Polymer Inverse Design in Extreme Low-Data Regimes via Graph-Grammar Machine Learning
Please login to view abstract download link
Traditional polymer discovery relies on trial-and-error experimentation, which is time-consuming and inefficient. Although machine learning (ML) approaches have accelerated materials discovery, state-of-the-art methods remain highly data-intensive, typically requiring training datasets on the order of 10^4–10^8 samples—an amount often impractical to obtain through experiments or simulations. We address a fundamental challenge: how can polymer molecules be reliably designed with target physical properties in extreme low-data regimes (e.g., fewer than 100 data points)? We introduce the Matrix-based Chemistry-Constrained Graph Grammar (MCG) framework, a zero-shot, non-parametric inverse-design approach with no pretraining or fine-tuning. MCG operates on graph-grammar–based representations of polymer molecules [1], which are inherently data-efficient for ML-driven molecular design. In contrast to existing graph-grammar approaches [1] that often fail to enforce essential chemical constraints—resulting in unrealistic structures such as broken rings or missing functional groups—MCG explicitly integrates domain-specific chemical knowledge into grammar extraction and molecule generation.
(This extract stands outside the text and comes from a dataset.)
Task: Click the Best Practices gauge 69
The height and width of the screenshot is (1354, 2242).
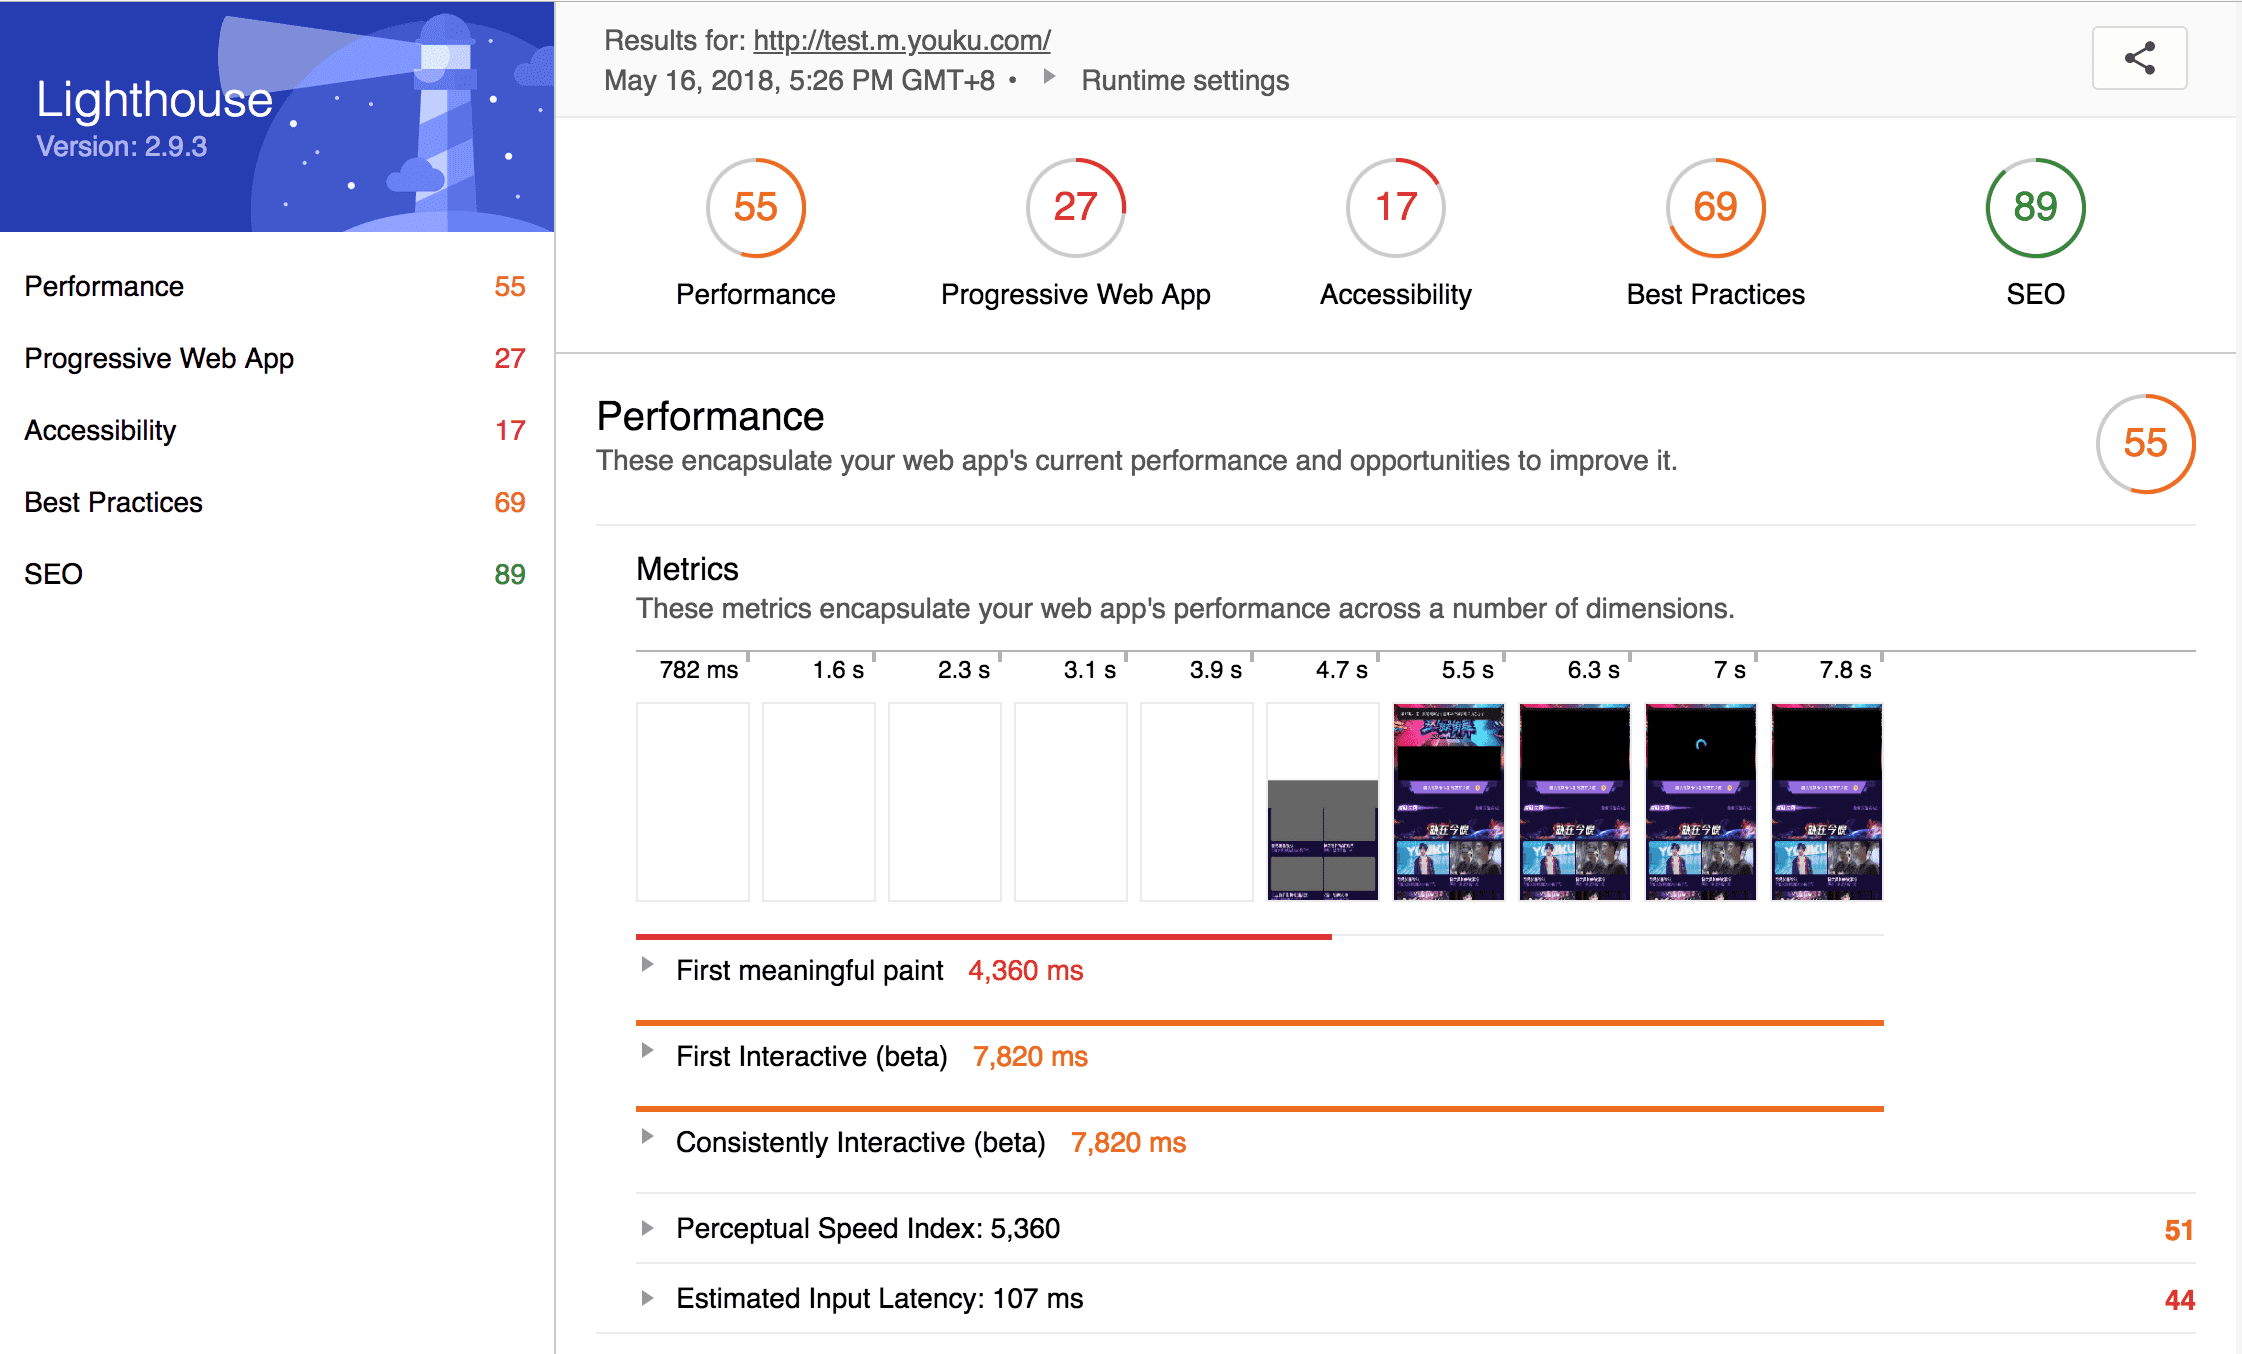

This integration enables chemical validity, class specificity, and synthesizability by construction. When coupled with Monte Carlo Tree Search and a lightweight property predictor trained on minimal data, MCG enables conditional inverse design of polymers with targeted properties. We benchmark MCG across diverse polymer classes, including acrylates, self-healing vitrimers, high-temperature polyimides, and covalent organic frameworks. MCG accurately designs polymers with targeted properties using as few as 100 data points, without any pretraining on large external datasets. The framework further achieves substantially improved synthesizability scores, high structural diversity, superior data efficiency, and faster computational performance compared to state-of-the-art methods. Selected MCG-designed polymers are currently being pursued for synthesis, with preliminary assessments by chemists indicating experimental feasibility. Together, these results demonstrate that MCG enables chemically valid, property-targeted, and experimentally actionable polymer inverse design in extreme low-data regimes.